Social Security Q&A July 12, 2014: What Social Security's Survivors Planner Won't Tell You About Taking Widows Benefits

Source: Forbes

Social Security may be your largest or one of your largest assets.  How you manage it by deciding which benefits to collect and when can make an absolutely huge difference to your lifetime benefits.  And those with the highest past covered earnings have the most to gain from maximizing their Social Security.

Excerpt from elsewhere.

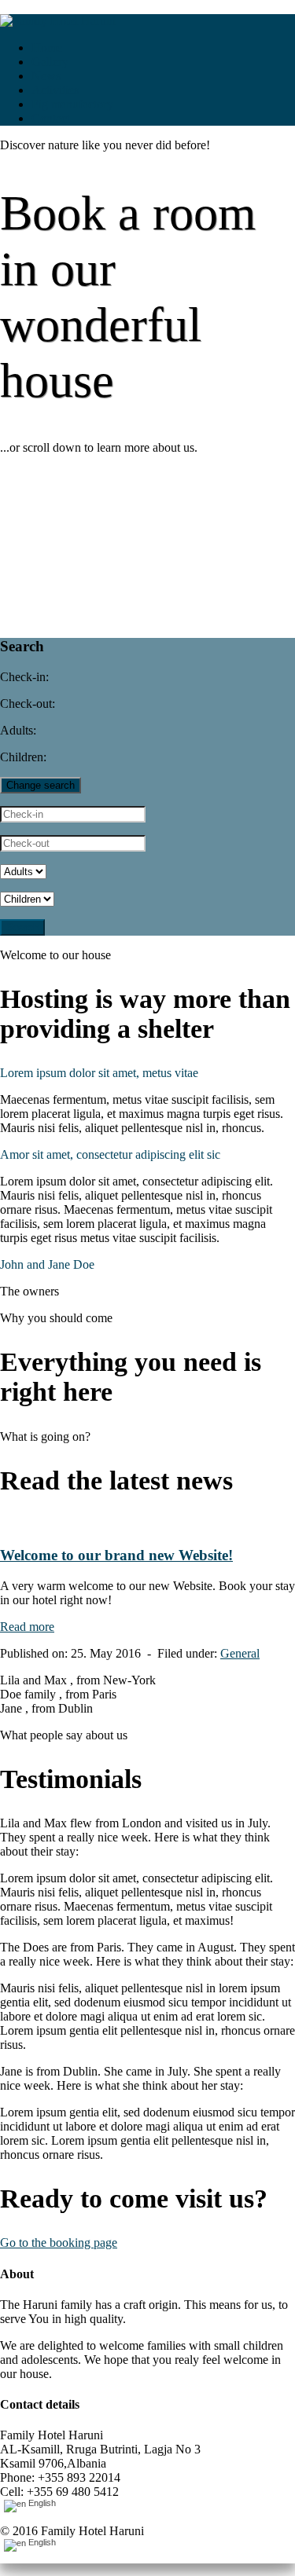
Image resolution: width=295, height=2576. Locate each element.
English (41, 2503)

I’ve been answering questions and writing columns about Social Security each week for the past two years on PBS NEWSHOUR’s website.  The editors at Forbes asked me to post a Q&A each day from those columns.  To see all my columns, please go to my software company’s site, www.maximizemysocialsecurity.com, and click More Press below the WSJ quote.

Today I want to show you how a widow’s collection decisions can be critically impacted by the special RIB-LIM widow’s benefit formula that comes into play when a deceased spouse takes retirement benefits early. (I discuss this formula in “Why many widows lose nothing from taking benefits early.”)

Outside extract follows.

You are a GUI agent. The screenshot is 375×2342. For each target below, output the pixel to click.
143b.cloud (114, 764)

My example involves Jill, who just turned 60. Her husband Sam died last year at 65. Jill retired last year. She worked as a librarian and ended up with a $30,000 salary. Sam also retired at 60, earning $182,000 his last year. Both Jill and Sam started working at 22 and experienced a steady 3 percent annual growth in their pay. Let’s assume, to begin, that Sam died without having taken his retirement benefit.

Jill’s been told she can collect her widow’s benefit starting at 60 — in other words, right away — and her retirement benefit starting at 62. She’s been reading anthologies of Roman poetry rather than my weekly column. Consequently, her plan, which she follows, entails taking her widow’s benefit now and her retirement benefit at age 62. This strategy produces lifetime benefits of $614,062.

This is a very bad game plan. It will leave $116,527 on the table compared to the optimal strategy of Jill’s taking her retirement benefit at 62 and her widow’s benefit at 66 — her full retirement age — when it’s as large as possible.

But now suppose that Sam had actually taken his retirement benefit before he died. Indeed, suppose he took it starting at age 64​. In this case, Jill’s best option is to still take her retirement benefit at 62, but to take her widow’s benefit at 63, not at 66. Doing so will produce $32,625 more in lifetime benefits than taking her retirement benefit at 62 and widow’s benefit at 66. And this optimal strategy beats what Jill plans to do — take her widow’s benefit now and her own retirement benefit at 62 — by $57,865.

Why does the fact that Sam took his own retirement benefit early make it optimal for Jill to take her widow’s benefit early? Jill is getting nailed by one of Social Security’s nastier gotchas, called the RIB-LIM special widow’s benefit formula. This formula applies for decedents who took their own retirement benefits early.

If Sam hadn’t taken his retirement benefit early, Jill’s lifetime benefit, based on the optimal collection strategy, would have equaled $730,589. But because Sam did take his retirement benefit early, Jill’s new optimal collection strategy generates only $671,827 in lifetime benefits. So Sam’s decision to file early cost Jill close to $60,000 — assuming she does what the software suggests.

Why should what amounts to a life insurance policy that’s being provided to Jill based on Sam’s lifetime of Social Security FICA contributions depend on when Sam took his retirement benefit? I can’t say. To me this is just another outrageous, capricious, unjust and incredibly opaque element of a Social Security System that should be redesigned from scratch. But whatever you or I think about it, the fact remains that thanks to RIB-LIM, there is no gain for Jill to wait beyond age 63 to collect her widow’s benefit; in other words, her widow’s benefit will not be larger if she waits longer to collect it.

You won’t learn this point by reading Social Security’s Survivors Planner and reading about survivor benefits. There is no mention of the RIB-LIM formula. Instead, you get the strong impression that taking widow(er) benefits before full retirement age always means permanently lower benefits.